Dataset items
<<<<

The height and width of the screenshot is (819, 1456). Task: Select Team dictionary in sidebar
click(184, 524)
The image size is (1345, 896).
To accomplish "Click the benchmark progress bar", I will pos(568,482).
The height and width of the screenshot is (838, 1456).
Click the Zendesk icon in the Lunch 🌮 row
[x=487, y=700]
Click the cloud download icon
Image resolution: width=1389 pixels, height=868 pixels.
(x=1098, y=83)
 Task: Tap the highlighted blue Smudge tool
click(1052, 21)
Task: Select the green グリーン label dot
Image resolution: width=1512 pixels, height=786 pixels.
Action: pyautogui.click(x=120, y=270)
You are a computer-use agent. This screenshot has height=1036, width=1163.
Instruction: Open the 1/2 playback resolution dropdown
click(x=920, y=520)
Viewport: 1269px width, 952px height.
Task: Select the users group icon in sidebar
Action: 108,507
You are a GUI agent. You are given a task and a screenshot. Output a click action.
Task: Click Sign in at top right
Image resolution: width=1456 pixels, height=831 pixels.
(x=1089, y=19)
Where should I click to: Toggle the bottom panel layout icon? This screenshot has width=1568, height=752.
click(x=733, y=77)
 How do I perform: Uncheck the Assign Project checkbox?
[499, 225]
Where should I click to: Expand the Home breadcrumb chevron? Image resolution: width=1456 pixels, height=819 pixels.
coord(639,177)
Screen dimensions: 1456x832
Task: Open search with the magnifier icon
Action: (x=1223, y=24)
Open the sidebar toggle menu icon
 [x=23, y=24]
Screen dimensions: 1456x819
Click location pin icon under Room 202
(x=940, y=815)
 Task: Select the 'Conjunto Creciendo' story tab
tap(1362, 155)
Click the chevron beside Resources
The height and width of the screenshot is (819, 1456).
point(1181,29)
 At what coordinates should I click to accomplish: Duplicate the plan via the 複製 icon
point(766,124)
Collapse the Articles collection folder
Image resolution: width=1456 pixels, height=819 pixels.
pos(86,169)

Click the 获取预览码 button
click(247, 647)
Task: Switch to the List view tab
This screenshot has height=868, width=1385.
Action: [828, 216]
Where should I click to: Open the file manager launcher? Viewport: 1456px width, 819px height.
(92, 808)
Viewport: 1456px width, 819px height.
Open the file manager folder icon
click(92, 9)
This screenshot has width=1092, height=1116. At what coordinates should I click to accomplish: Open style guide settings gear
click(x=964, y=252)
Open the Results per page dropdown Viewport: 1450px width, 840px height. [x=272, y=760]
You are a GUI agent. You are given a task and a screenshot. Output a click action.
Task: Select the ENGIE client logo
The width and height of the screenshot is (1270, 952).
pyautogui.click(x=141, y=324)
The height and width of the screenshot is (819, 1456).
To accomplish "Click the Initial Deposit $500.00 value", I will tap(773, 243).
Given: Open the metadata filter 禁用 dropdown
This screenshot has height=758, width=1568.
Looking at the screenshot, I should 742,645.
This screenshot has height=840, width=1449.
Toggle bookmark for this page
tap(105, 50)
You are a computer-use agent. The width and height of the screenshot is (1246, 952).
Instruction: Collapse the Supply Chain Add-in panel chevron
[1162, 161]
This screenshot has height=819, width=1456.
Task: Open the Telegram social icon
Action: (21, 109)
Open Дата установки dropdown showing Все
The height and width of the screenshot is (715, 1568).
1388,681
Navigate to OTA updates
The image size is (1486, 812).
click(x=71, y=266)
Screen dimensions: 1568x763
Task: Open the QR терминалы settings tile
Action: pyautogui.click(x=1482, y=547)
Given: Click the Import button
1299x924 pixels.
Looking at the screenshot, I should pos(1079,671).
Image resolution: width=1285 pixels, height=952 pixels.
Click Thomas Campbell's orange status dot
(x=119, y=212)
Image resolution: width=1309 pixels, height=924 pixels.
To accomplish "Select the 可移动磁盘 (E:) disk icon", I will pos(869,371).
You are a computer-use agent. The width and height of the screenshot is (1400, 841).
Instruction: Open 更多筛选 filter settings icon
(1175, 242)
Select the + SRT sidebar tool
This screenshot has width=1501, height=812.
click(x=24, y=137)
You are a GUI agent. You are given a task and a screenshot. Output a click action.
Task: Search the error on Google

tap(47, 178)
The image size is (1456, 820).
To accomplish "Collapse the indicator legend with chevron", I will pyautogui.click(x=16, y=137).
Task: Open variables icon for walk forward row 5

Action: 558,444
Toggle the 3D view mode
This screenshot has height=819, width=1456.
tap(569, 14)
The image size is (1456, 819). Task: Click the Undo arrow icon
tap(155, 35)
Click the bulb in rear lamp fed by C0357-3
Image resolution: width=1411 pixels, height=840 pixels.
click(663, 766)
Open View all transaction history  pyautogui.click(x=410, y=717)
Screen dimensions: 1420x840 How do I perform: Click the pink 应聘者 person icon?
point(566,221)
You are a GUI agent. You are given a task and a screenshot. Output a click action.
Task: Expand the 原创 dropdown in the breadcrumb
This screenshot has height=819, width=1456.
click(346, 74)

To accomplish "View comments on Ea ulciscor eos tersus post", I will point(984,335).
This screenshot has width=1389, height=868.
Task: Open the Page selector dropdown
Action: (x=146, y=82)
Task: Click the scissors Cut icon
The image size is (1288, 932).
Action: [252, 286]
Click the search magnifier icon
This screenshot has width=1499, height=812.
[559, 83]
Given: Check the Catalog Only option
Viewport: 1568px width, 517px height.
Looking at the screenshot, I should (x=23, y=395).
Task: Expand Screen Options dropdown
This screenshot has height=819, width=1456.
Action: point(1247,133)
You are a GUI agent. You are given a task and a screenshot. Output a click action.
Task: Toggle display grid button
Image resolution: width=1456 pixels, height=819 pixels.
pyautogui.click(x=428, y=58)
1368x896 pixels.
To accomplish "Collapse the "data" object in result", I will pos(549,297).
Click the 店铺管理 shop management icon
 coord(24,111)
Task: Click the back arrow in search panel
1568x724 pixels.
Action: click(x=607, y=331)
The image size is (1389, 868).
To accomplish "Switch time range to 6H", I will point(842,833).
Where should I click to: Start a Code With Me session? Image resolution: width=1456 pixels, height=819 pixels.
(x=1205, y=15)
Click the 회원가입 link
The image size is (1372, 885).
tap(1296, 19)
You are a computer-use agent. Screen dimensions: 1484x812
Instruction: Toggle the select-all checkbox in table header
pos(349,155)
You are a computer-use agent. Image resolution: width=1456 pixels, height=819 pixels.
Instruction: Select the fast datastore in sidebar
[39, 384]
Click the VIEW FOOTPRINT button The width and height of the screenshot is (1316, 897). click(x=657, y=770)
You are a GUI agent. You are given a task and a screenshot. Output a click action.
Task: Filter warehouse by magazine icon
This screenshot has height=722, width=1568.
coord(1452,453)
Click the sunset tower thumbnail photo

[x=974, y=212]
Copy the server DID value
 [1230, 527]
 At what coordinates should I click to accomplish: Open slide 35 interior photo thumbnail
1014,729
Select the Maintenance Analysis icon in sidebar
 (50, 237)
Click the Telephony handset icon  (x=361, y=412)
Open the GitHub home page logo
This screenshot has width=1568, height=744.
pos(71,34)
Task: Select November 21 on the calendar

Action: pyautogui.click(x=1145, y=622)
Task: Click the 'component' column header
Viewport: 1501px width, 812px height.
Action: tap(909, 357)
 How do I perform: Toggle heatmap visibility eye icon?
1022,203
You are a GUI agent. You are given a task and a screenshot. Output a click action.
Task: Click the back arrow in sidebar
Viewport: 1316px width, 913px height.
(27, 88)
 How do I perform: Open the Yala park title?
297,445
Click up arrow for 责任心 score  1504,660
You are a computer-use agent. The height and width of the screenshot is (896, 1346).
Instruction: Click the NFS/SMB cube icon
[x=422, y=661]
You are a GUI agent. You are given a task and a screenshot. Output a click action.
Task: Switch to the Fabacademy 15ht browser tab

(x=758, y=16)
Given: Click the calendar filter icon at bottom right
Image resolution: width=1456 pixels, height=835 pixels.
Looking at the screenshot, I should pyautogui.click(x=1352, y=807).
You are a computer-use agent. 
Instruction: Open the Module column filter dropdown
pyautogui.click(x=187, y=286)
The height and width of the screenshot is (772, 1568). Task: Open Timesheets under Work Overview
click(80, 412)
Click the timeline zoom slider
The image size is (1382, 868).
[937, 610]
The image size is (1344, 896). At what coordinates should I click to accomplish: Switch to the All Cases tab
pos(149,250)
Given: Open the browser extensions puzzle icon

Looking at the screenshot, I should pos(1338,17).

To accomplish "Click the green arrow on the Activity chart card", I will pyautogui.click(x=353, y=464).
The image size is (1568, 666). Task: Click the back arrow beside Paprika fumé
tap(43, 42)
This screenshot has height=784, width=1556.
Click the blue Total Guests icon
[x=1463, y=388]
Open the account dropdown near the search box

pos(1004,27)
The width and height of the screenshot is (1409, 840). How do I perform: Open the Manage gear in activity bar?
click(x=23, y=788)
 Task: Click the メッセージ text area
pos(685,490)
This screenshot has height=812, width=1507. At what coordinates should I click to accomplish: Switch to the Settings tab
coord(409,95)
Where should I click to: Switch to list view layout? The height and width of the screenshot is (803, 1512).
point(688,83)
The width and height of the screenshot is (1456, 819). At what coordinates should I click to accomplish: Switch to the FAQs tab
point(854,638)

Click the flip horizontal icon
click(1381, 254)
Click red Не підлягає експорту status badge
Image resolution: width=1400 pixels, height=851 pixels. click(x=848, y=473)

>>>>

WHAT YOU NEED TO DO. Exact duplication is required for the lines above, from the line that contains "Instruction: Open 更多筛选 filter settings icon" to the line that contains "Given: Check the Catalog Only option", inclusive; omit all others.

RESPONSE TO THIS TASK.
Instruction: Open 更多筛选 filter settings icon
(1175, 242)
Select the + SRT sidebar tool
This screenshot has width=1501, height=812.
click(x=24, y=137)
You are a GUI agent. You are given a task and a screenshot. Output a click action.
Task: Search the error on Google

tap(47, 178)
The image size is (1456, 820).
To accomplish "Collapse the indicator legend with chevron", I will pyautogui.click(x=16, y=137).
Task: Open variables icon for walk forward row 5

Action: 558,444
Toggle the 3D view mode
This screenshot has height=819, width=1456.
tap(569, 14)
The image size is (1456, 819). Task: Click the Undo arrow icon
tap(155, 35)
Click the bulb in rear lamp fed by C0357-3
Image resolution: width=1411 pixels, height=840 pixels.
click(663, 766)
Open View all transaction history  pyautogui.click(x=410, y=717)
Screen dimensions: 1420x840 How do I perform: Click the pink 应聘者 person icon?
point(566,221)
You are a GUI agent. You are given a task and a screenshot. Output a click action.
Task: Expand the 原创 dropdown in the breadcrumb
This screenshot has height=819, width=1456.
click(346, 74)

To accomplish "View comments on Ea ulciscor eos tersus post", I will point(984,335).
This screenshot has width=1389, height=868.
Task: Open the Page selector dropdown
Action: (x=146, y=82)
Task: Click the scissors Cut icon
The image size is (1288, 932).
Action: [252, 286]
Click the search magnifier icon
This screenshot has width=1499, height=812.
[559, 83]
Given: Check the Catalog Only option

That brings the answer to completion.